Dataset entries:
———

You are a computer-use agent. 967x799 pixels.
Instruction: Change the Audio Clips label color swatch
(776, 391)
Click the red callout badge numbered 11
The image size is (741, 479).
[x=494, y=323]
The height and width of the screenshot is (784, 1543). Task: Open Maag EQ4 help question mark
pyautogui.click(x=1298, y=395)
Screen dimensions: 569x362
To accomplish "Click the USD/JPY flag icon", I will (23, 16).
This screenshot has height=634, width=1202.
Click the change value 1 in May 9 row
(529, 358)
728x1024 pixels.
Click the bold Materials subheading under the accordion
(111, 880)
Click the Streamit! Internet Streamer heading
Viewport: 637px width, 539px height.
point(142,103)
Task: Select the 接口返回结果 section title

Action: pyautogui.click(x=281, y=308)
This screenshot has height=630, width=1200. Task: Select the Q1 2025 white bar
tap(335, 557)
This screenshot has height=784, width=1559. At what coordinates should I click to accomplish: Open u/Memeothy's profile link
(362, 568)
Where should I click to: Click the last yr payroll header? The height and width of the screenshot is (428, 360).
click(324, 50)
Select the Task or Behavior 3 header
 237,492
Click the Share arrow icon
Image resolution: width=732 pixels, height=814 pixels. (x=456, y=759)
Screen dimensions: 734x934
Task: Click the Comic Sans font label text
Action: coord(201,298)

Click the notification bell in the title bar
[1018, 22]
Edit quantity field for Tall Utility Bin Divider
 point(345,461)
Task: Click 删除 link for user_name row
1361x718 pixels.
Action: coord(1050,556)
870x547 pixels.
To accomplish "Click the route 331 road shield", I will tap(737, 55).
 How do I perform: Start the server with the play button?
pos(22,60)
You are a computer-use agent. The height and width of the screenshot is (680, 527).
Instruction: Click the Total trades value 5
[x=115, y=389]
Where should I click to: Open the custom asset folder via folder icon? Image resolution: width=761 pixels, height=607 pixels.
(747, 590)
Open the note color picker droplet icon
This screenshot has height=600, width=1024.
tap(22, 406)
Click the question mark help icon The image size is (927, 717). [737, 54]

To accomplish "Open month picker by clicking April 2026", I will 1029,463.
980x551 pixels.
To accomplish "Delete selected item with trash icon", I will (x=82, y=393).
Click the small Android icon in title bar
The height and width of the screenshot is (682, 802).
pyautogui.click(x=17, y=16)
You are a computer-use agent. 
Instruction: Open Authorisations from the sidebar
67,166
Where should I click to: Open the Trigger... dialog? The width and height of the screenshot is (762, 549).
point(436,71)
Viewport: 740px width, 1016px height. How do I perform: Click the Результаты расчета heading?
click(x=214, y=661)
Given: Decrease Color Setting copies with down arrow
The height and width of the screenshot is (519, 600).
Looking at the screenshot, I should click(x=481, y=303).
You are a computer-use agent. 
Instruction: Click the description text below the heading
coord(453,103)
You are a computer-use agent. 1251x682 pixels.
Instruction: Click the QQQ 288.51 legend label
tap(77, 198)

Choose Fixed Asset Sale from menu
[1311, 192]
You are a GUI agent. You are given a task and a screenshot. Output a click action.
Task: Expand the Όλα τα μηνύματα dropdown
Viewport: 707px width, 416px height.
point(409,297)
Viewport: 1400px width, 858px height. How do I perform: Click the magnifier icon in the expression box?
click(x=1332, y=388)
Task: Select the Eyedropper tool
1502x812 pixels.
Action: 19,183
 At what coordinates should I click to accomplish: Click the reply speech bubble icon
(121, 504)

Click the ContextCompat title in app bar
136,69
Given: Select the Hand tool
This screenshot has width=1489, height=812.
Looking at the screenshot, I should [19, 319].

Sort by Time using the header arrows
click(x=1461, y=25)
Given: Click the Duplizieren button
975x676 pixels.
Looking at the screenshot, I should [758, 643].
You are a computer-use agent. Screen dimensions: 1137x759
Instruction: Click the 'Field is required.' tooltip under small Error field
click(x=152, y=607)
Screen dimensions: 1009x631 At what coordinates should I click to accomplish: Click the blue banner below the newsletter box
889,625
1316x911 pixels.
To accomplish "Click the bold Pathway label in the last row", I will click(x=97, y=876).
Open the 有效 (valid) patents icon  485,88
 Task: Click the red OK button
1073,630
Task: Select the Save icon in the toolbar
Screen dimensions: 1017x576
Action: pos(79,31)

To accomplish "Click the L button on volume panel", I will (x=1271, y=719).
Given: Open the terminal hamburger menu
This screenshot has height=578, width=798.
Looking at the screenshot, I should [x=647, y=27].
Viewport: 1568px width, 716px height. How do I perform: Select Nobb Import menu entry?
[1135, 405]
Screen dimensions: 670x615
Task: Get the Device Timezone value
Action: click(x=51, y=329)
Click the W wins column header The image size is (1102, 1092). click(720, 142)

———

**What needs to be done**. An exact copy of every record above is what's needed here.

**Written reply**.
You are a computer-use agent. 967x799 pixels.
Instruction: Change the Audio Clips label color swatch
(776, 391)
Click the red callout badge numbered 11
The image size is (741, 479).
[x=494, y=323]
The height and width of the screenshot is (784, 1543). Task: Open Maag EQ4 help question mark
pyautogui.click(x=1298, y=395)
Screen dimensions: 569x362
To accomplish "Click the USD/JPY flag icon", I will (23, 16).
This screenshot has height=634, width=1202.
Click the change value 1 in May 9 row
(529, 358)
728x1024 pixels.
Click the bold Materials subheading under the accordion
(111, 880)
Click the Streamit! Internet Streamer heading
Viewport: 637px width, 539px height.
point(142,103)
Task: Select the 接口返回结果 section title

Action: pyautogui.click(x=281, y=308)
This screenshot has height=630, width=1200. Task: Select the Q1 2025 white bar
tap(335, 557)
This screenshot has height=784, width=1559. At what coordinates should I click to accomplish: Open u/Memeothy's profile link
(362, 568)
Where should I click to: Click the last yr payroll header? The height and width of the screenshot is (428, 360).
click(324, 50)
Select the Task or Behavior 3 header
 237,492
Click the Share arrow icon
Image resolution: width=732 pixels, height=814 pixels. (x=456, y=759)
Screen dimensions: 734x934
Task: Click the Comic Sans font label text
Action: coord(201,298)

Click the notification bell in the title bar
[1018, 22]
Edit quantity field for Tall Utility Bin Divider
 point(345,461)
Task: Click 删除 link for user_name row
1361x718 pixels.
Action: coord(1050,556)
870x547 pixels.
To accomplish "Click the route 331 road shield", I will tap(737, 55).
 How do I perform: Start the server with the play button?
pos(22,60)
You are a computer-use agent. The height and width of the screenshot is (680, 527).
Instruction: Click the Total trades value 5
[x=115, y=389]
Where should I click to: Open the custom asset folder via folder icon? Image resolution: width=761 pixels, height=607 pixels.
(747, 590)
Open the note color picker droplet icon
This screenshot has height=600, width=1024.
tap(22, 406)
Click the question mark help icon The image size is (927, 717). [737, 54]

To accomplish "Open month picker by clicking April 2026", I will 1029,463.
980x551 pixels.
To accomplish "Delete selected item with trash icon", I will (x=82, y=393).
Click the small Android icon in title bar
The height and width of the screenshot is (682, 802).
pyautogui.click(x=17, y=16)
You are a computer-use agent. 
Instruction: Open Authorisations from the sidebar
67,166
Where should I click to: Open the Trigger... dialog? The width and height of the screenshot is (762, 549).
point(436,71)
Viewport: 740px width, 1016px height. How do I perform: Click the Результаты расчета heading?
click(x=214, y=661)
Given: Decrease Color Setting copies with down arrow
The height and width of the screenshot is (519, 600).
Looking at the screenshot, I should click(x=481, y=303).
You are a computer-use agent. 
Instruction: Click the description text below the heading
coord(453,103)
You are a computer-use agent. 1251x682 pixels.
Instruction: Click the QQQ 288.51 legend label
tap(77, 198)

Choose Fixed Asset Sale from menu
[1311, 192]
You are a GUI agent. You are given a task and a screenshot. Output a click action.
Task: Expand the Όλα τα μηνύματα dropdown
Viewport: 707px width, 416px height.
point(409,297)
Viewport: 1400px width, 858px height. How do I perform: Click the magnifier icon in the expression box?
click(x=1332, y=388)
Task: Select the Eyedropper tool
1502x812 pixels.
Action: 19,183
 At what coordinates should I click to accomplish: Click the reply speech bubble icon
(121, 504)

Click the ContextCompat title in app bar
136,69
Given: Select the Hand tool
This screenshot has width=1489, height=812.
Looking at the screenshot, I should [19, 319].

Sort by Time using the header arrows
click(x=1461, y=25)
Given: Click the Duplizieren button
975x676 pixels.
Looking at the screenshot, I should [758, 643].
You are a computer-use agent. Screen dimensions: 1137x759
Instruction: Click the 'Field is required.' tooltip under small Error field
click(x=152, y=607)
Screen dimensions: 1009x631 At what coordinates should I click to accomplish: Click the blue banner below the newsletter box
889,625
1316x911 pixels.
To accomplish "Click the bold Pathway label in the last row", I will click(x=97, y=876).
Open the 有效 (valid) patents icon  485,88
 Task: Click the red OK button
1073,630
Task: Select the Save icon in the toolbar
Screen dimensions: 1017x576
Action: pos(79,31)

To accomplish "Click the L button on volume panel", I will (x=1271, y=719).
Given: Open the terminal hamburger menu
This screenshot has height=578, width=798.
Looking at the screenshot, I should [x=647, y=27].
Viewport: 1568px width, 716px height. How do I perform: Select Nobb Import menu entry?
[1135, 405]
Screen dimensions: 670x615
Task: Get the Device Timezone value
Action: click(x=51, y=329)
Click the W wins column header The image size is (1102, 1092). click(720, 142)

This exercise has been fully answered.